Corps de l’article
Bringing cultural anthropology into primary and secondary schools in German-speaking countries has been increasingly successful in recent years. The work of the organization “Ethnologie in Schule und Erwachsenenbildung e.V.” (Muenster, Germany) provides an excellent example for the success of this movement. Ulrike Kaiser has contributed to these endeavours with Die Inuit: Ein Volk der Arktis. This book primarily addresses teachers and in parts also pupils. It gives an overview of Inuit culture, society, history, and contemporary situation in the first part. The second part provides the teacher with thematic ideas for the lesson plan, text materials and a CD with a large sample of photographs, Inuit art and music. A commented bibliography offers guidelines for further reading.
The book has decidedly weak (part 1) and strong (part 2) aspects that I will discuss in this order. While emphasizing its aim to deconstruct the standard pre-conceptions of Inuit culture (such as: Inuit still live in igloos), the first part does not entirely achieve this goal. A somewhat dry and boring overview of “traditional” Inuit culture leaves very little space for contemporary Inuit ways of life. While the reader will take away a more nuanced view of life in the pre-Christian, pre-settlement and pre-western technology past from his readings, s/he will have no better idea of how Inuit live today nor of how the past is relevant for the present. S/he will complete this reading with the impression of a culture frozen in time. I think that this is a particularly negative result for a publication intended to contribute to anthropological thinking in the context of primary and secondary school education. Even though the focus on the past is clearly reduced in the second part, the first part sets an unfortunate reactionary tone.
While the ethnographic description is rather sound otherwise, some, probably minor, ethnographic information are questionable, such as stating that usually marriage was based on tender feelings (p. 15), while actually pre-arrangement may have played a much larger role. On page 16, Sila is dealt with as a female goddess (“Luft-Gottheit”), while there is some debate about the gender of sila and nuna (‘earth’; not mentioned at all in this context), and the fact that sila is most often associated with maleness. Writing on the Christian mission to the Arctic, Kaiser (p. 18) omits to mention the Catholic missions in Canada.

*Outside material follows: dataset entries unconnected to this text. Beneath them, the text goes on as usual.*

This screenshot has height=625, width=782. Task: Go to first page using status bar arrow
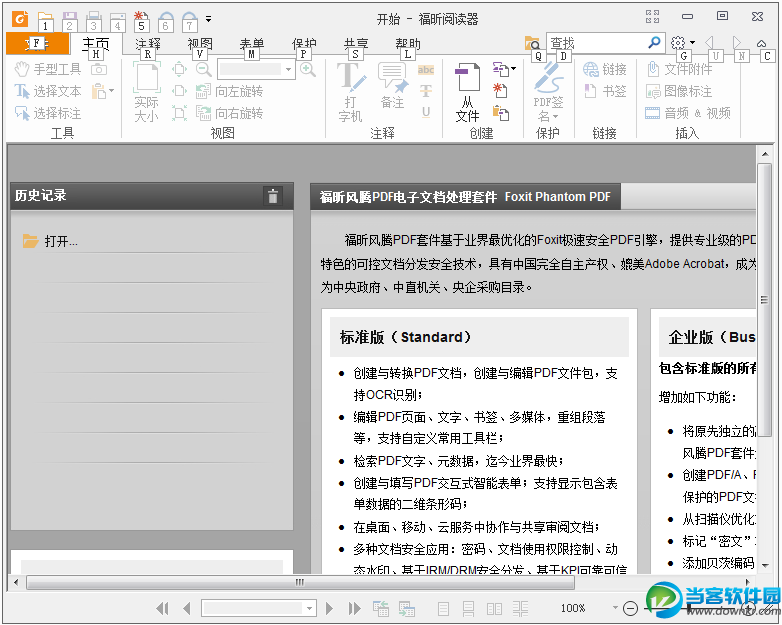163,608
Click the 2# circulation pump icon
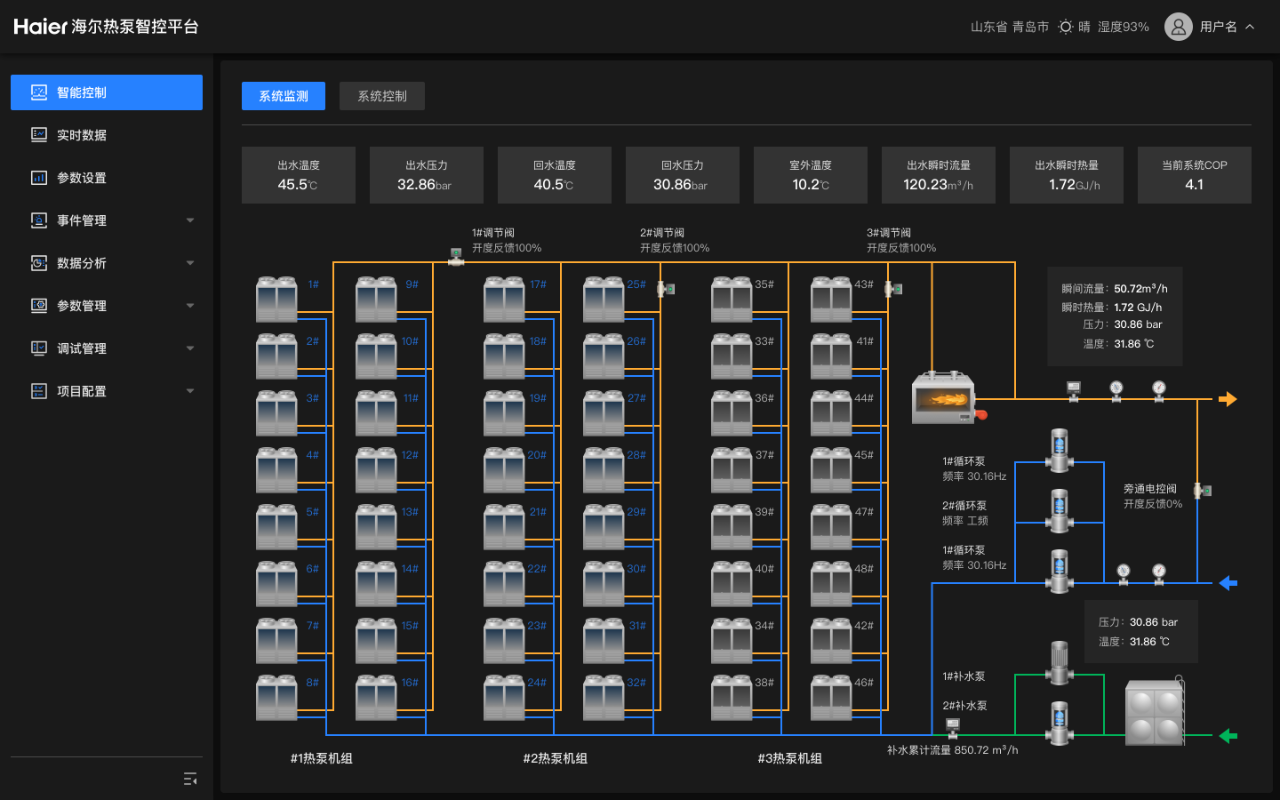The image size is (1280, 800). point(1058,511)
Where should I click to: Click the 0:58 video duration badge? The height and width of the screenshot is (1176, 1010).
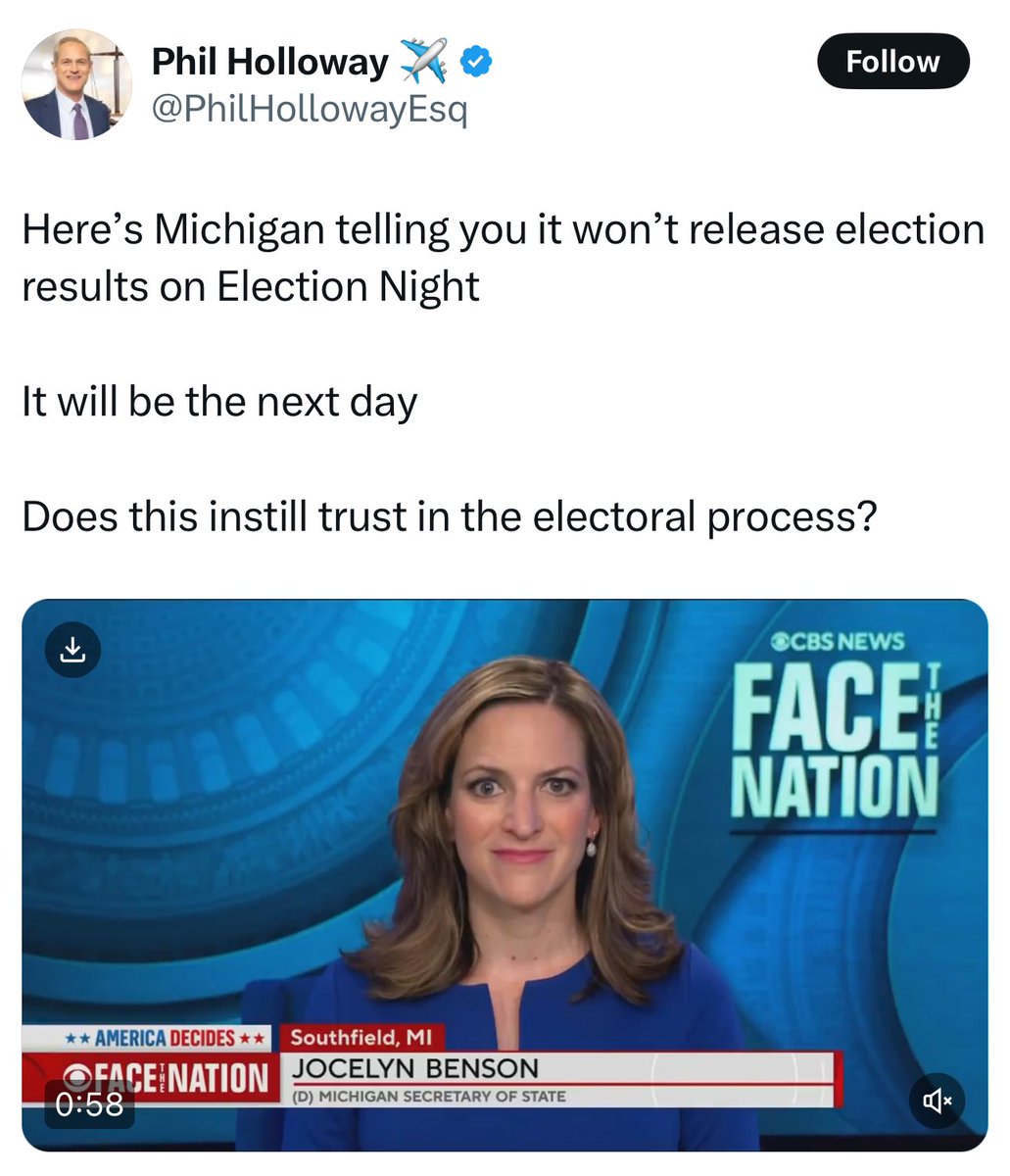point(89,1104)

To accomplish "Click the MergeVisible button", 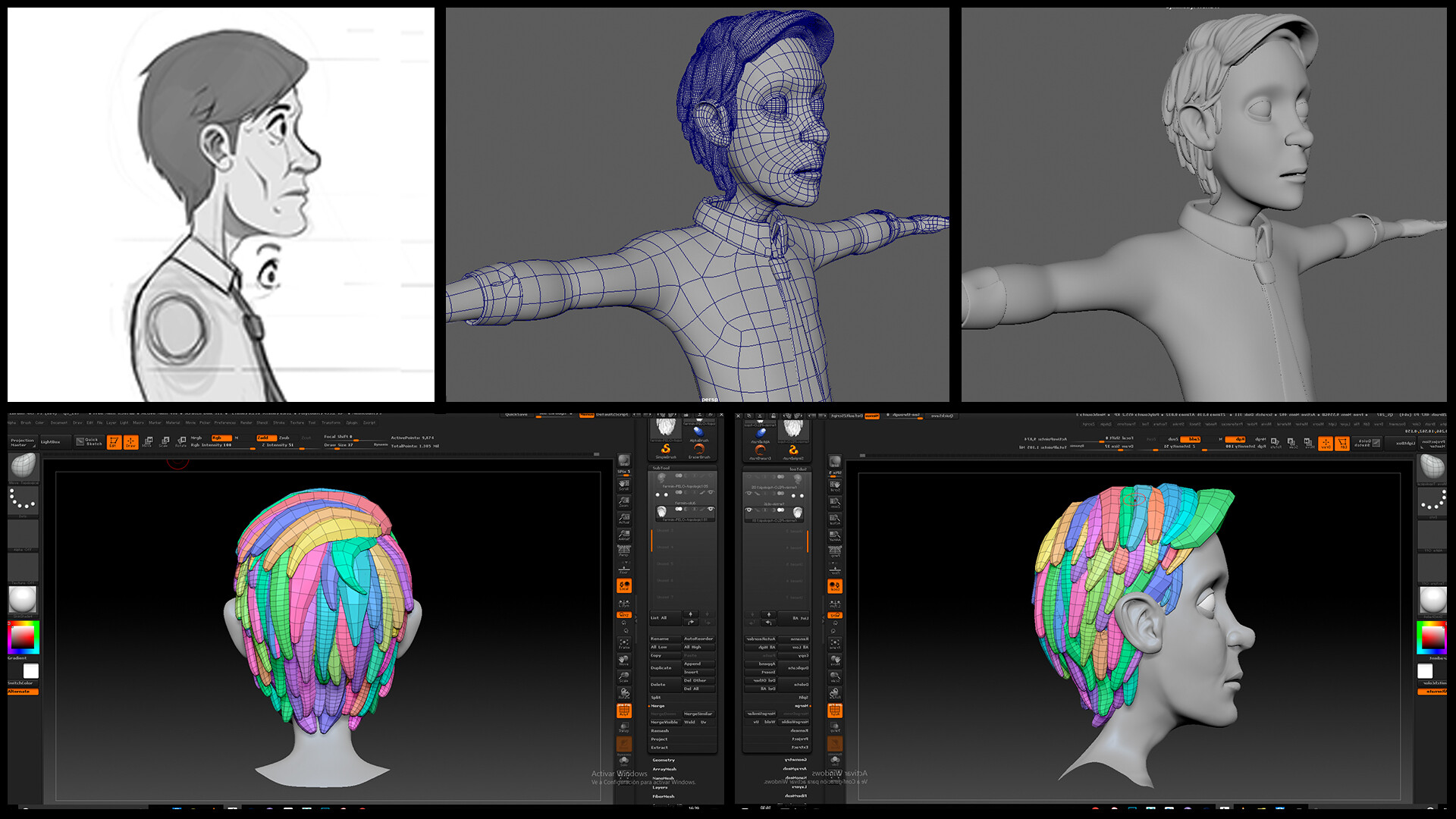I will 664,722.
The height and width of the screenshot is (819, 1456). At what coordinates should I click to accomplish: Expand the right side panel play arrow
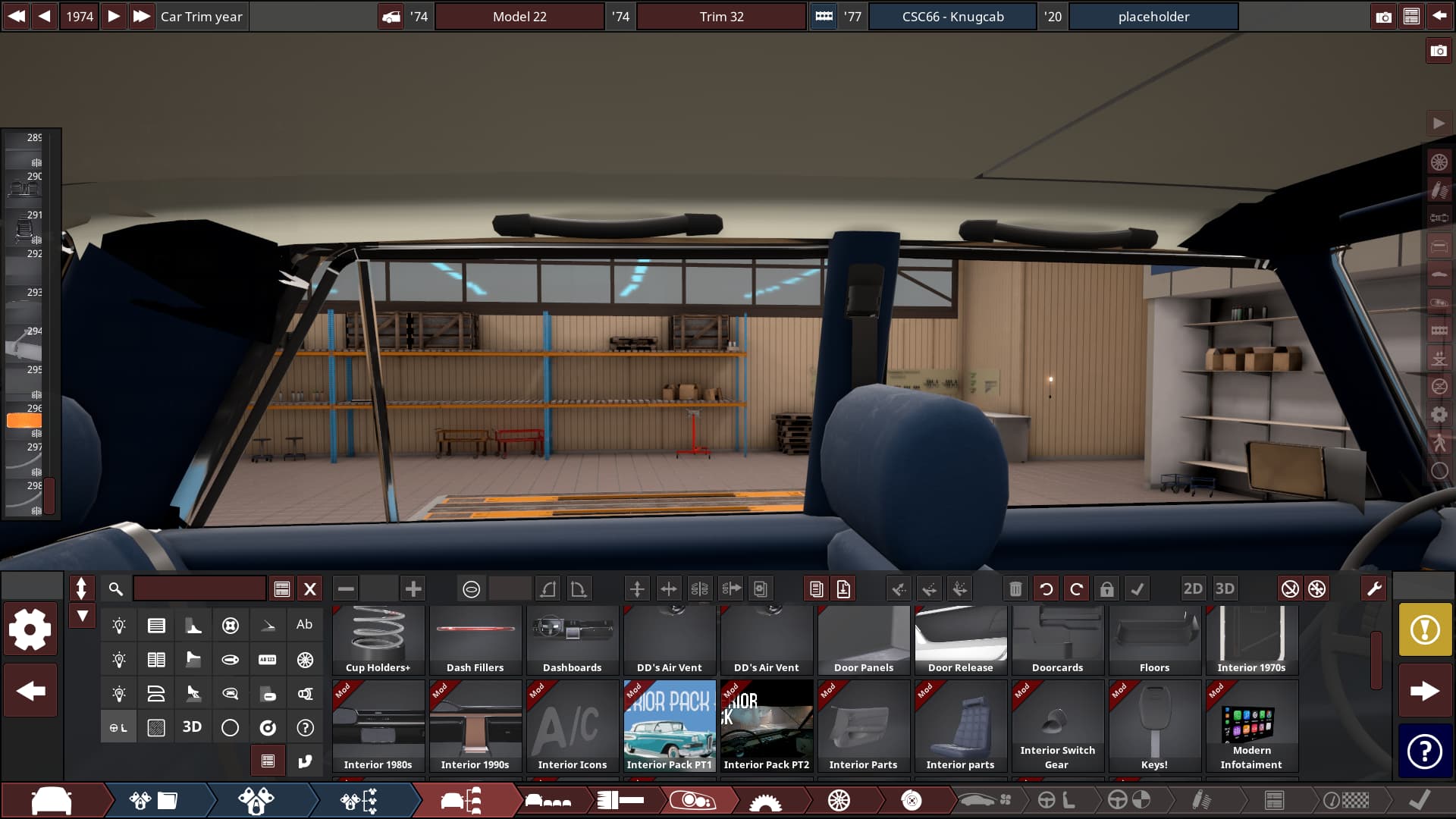(1439, 124)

More worrisome in respect to the objectives of the publication is Kaiser’s discussion of the integration of modern technology into Inuit society (p. 20). Discussing the import of items such as rifles, cooking pots and cotton clothing, she points exclusively to the negative consequences of such change in the material culture. In her view, the new elements “verdraengen” (‘crowd out’) indigenous technology, and Inuit have grown dependent on those new items and lost their abilities to use their traditional implements. While this view of the detrimental effects of western technology on indigenous people is often intuitively shared in western culture, it does not very well reflect Inuit perceptions. Today, Inuit clearly see the detrimental effects of some of the new elements, such as television, but many other elements that help to make life in the Arctic safer and easier were and are welcome. Indeed, the integration of useful new elements is a feature of Inuit tradition. Notably at this point, just like in the entire first part of the book, the author does not address sufficiently how the past is of relevance for the present— a topic that should be of high relevance in teaching on other cultures. Students should learn to understand the complex dynamics of change and continuity in history and within their contemporary globalising world. A world that has and will have to deal with the drastic impacts of climate change on the environment and ways of life. The topic of climate change (in the Arctic) is not addressed at all in Kaiser’s book while featuring prominently in contemporary research, the media and in the International Polar Year 2007-2009 agenda. Especially the material on human-nature relationships presented in the second part of the publication could have been used fruitfully to address this theme.
The strength of this publication, thus, lies in the second part— the suggestions of lesson themes and materials. Starting with the pre-conceptions and experiences of (Swiss) children, Kaiser addresses in three chapters Inuit subsistence economy (and in depth: hunting and igloo building), the contemporary situation (e.g., art production), and other aspects of culture (religion, music, games). She recognises in an accessible way that Inuit of the past and present perceive and practice their connection to nature and other human beings differently than western people. At no point does the “other” become exotic or unapproachable in her descriptions. The information and large variety of working material and theme-suggestions provided for each area help to achieve this difficult task. The materials and texts are thoroughly researched, attractively presented and engaging for the class-room situation, especially if the teacher makes use of the material on the CD that contains also images of Inuit contemporary society. The Voelkerkundemuseum Zuerich also offers an accompanying exhibition “treasure box” that will allow even more hands-on dealing with the themes under discussion in class. There could have been, however, a little more background information on Inuit mythology to guide the teacher in myth-specific text interpretation. The Inuktitut transcriptions and the Inuktitut alphabet are devastatingly wrong and of no use whatsoever.
I would like to recommend the book to any teacher, educator, parent or older pupils as a thorough source for learning about Inuit ways of life. None-German speakers may find the graphics and the picture and audio material provided on the CD as well as the annotated reference list very useful in teaching. I would recommend to use the first part as background information and as a mirror for comparison when dealing with the much richer material provided in the second part.